* _ENUNCIADO DA TAREFA_
Resuma em duas frases o texto sobre o golpe de 2016 no Brasil.

* _TRECHO APRESENTADO_
/---

Um espaço de convívio entre amigos, que acabou por se tornar um arquivo protegido por um só curador.

O incêndio extingue-se quando se extingue o oxigênio.

A afirmação do título não chega a ser uma contradição, senão algo aparentemente contraditório apenas à partida, antes de se pensar um pouco. O fato é que explosões são meios eficazes de extinguir incêndios em ambientes fechados, por causa do súbito consumo do oxigênio disponível.

Essa forma de extinção pode ser extrapolada para os processos históricos e políticos, que podem ser detidos por causa de sua aceleração vertiginosa por forças caóticas internas. Contudo, não é de catarse que falo, pois não há nisso purificação, nem ocorre no âmbito de uma tragédia. Trata-se de um drama.

O golpe de Estado dado no Brasil, em 2016, implicou, basicamente, a presença simultânea de dois elementos: a cobiça externa pelas reservas brasileiras de petróleo e a demofobia das classes média e alta. Sem qualquer um destes elementos, não teria sido possível a deposição da Presidente Dilma. Isoladamente, um e outro não seria suficiente para o processo golpista ter êxito, porque a propaganda mediática dependeu fortemente da demofobia.

A imprensa e a corporação judiciária catalisaram estes dois elementos astuciosamente, a partir de tecnologias adquiridas externamente. O caldo do golpe cozinhou longamente. As classes médias foram deformadas – para além de seu normal – por uma narrativa mediática moralizante, que rendeu bons frutos porque semeada em bom solo. Esse moralismo seletivo demonizou, tanto personagens de ideologia nacionalista, quanto a cadeia de produção de petróleo.

As classes médias são profundamente demofóbicas e identificam-se por cima, como se comungassem os interesses do 01% e este é, dentre muitos, seu aspecto mais estúpido. Essa característica tornou fácil instilar ódio por quem, mesmo pouco, melhorou as vidas dos mais pobres, algo essencialmente imperdoável. A redução de desigualdades sociais apavora as classes médias mais até que as perdas sofridas por ela mesma.

Então, todo o discurso sobre corruções com dinheiros públicos – exclusiva de certo partido, claro – é apenas a capa narrativa de um alerta e de uma promessa mais profundos. O que se diz subrepticiamente é: os de baixo chegam perto de vocês. O que se promete é: deteremos este avanço. O aviso e a promessa, assim como o disfarce moralizante delas, seduzem profundamente o público específico a que visam.

\---

* _MATERIAL FORNECIDO_
/---

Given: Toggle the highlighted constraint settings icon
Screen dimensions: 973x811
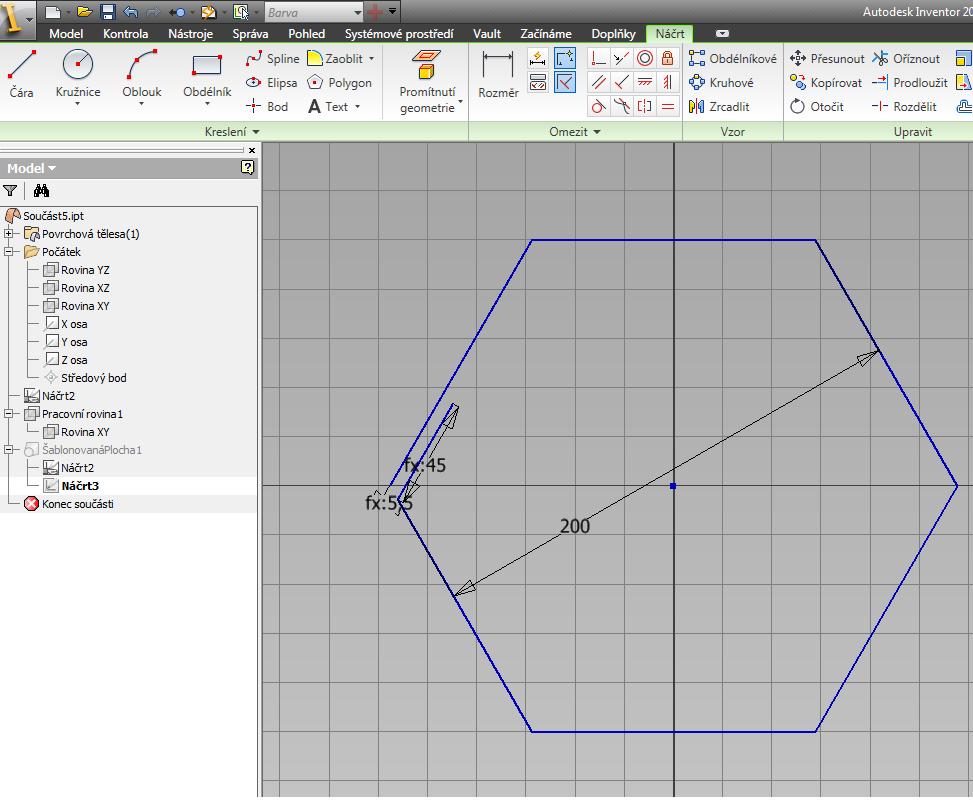Looking at the screenshot, I should [565, 82].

\---

* _RESULTADO DO EXERCÍCIO_
Segundo o texto, o golpe de Estado de 2016 dependeu da presença simultânea da cobiça externa pelas reservas brasileiras de petróleo e da demofobia das classes média e alta, elementos que a imprensa e a corporação judiciária catalisaram com uma narrativa midiática moralizante. O discurso sobre corrupção seria apenas a capa de um alerta de que os de baixo se aproximam e da promessa de deter esse avanço, o que seduz profundamente o público a que visa.